Saad AliIngénieur logiciel, Google

Les éléments constitutifs se mettaient en place : StorageClass, interfaces PersistentVolumeClaim (PVC) et PersistentVolume (PV), CSI, provisionnement dynamique… Nous allions petit à petit vers l’orchestration de primitives stateful (liées aux applications persistantes, avec état) de niveau toujours plus haut. Kubernetes proposait des StatefulSets comme blocs de construction pour les charges de travail avec état.

Mais il est apparu que de nombreuses applications complexes avec état nécessitaient une orchestration plus minutieuse de leurs données. Il fallait permettre des choses comme la réplication automatique selon les besoins de haute disponibilité, mais aussi le calcul constant d’une mise à l’échelle selon les pics d’activité, etc.

C’est là que les opérateurs Kubernetes sont entrés en jeu. Ils offrent un moyen simple d’étendre Kubernetes pour permettre des opérations adaptées aux applications. Citons la répartition automatique des données, le fait d’éviter que toutes les répliques ne deviennent indisponibles en même temps.

Les opérateurs ont favorisé des approches plus cloud-natives. La pile de stockage Kubernetes et les opérateurs Kubernetes permettent une utilisation véritablement élastique des ressources informatiques disponibles. Ils concrétisent un grand pool élastique de ressources de calcul, qui peut être utilisé par toutes vos charges de travail, à la demande, avec une mise à l’échelle sans intervention humaine, afin de maximiser la disponibilité et réduire les coûts.

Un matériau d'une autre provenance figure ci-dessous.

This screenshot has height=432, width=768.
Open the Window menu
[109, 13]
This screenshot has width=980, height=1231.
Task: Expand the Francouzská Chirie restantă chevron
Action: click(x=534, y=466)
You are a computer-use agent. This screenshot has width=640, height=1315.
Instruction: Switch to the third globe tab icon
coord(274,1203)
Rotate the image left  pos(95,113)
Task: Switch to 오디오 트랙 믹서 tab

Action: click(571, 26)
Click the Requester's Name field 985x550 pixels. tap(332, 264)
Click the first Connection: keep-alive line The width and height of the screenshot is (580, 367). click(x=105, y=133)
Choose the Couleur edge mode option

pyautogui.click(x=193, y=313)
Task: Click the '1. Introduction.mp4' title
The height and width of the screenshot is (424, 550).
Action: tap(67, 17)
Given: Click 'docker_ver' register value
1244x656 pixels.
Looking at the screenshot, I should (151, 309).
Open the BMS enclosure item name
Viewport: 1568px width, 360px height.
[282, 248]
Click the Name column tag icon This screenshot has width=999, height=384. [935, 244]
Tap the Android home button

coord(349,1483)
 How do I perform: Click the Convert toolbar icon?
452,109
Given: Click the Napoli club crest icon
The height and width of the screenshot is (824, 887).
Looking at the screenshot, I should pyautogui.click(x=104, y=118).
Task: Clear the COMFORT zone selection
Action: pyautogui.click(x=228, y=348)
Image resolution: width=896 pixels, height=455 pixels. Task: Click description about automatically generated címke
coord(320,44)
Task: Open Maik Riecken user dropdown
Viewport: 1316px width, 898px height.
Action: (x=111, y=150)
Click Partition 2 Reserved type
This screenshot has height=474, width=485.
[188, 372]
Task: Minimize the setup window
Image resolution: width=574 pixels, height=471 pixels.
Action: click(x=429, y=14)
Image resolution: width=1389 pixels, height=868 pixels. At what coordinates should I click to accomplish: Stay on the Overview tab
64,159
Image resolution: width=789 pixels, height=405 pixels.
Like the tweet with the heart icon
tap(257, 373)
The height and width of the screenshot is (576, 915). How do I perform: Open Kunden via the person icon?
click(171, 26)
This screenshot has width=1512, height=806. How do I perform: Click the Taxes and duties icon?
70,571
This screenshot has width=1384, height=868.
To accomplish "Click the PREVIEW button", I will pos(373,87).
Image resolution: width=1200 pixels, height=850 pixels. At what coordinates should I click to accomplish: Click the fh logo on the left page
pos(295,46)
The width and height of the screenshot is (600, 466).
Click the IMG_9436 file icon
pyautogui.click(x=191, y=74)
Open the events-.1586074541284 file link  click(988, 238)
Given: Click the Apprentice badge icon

« Si l’on parle de problèmes actuels de Kubernetes vis-à-vis du stockage de données, ce n’est peut-être plus un problème intrinsèque à Kubernetes qu’il faut résoudre. »
Saad AliIngénieur logiciel, Google

Quels sont les problèmes qui subsistent dans Kubernetes en ce qui concerne le stockage de données ?

Saad Ali : Kubernetes a grandement facilité le développement d’applications élastiques qui stockent des fichiers ou des données en mode bloc (cas des bases de données). Le problème est que le principe même de stocker des fichiers ou des bases de données reste compliqué pour de nombreux développeurs, qui ne veulent pas se préoccuper du fonctionnement de ces architectures. Ils ne veulent pas être impliqués dans la façon de stocker en SQL, dans les différences entre réplication asynchrone et réplication synchrone, des compromis à faire pour la redondance du stockage, etc.

Donc, si l’on parle de problèmes actuels de Kubernetes vis-à-vis du stockage de données, ce n’est peut-être plus un problème intrinsèque à Kubernetes qu’il faut résoudre. Nous devons trouver un moyen pour faciliter la redondance, les performances d’applications avec état, quel que soit le profil du développeur.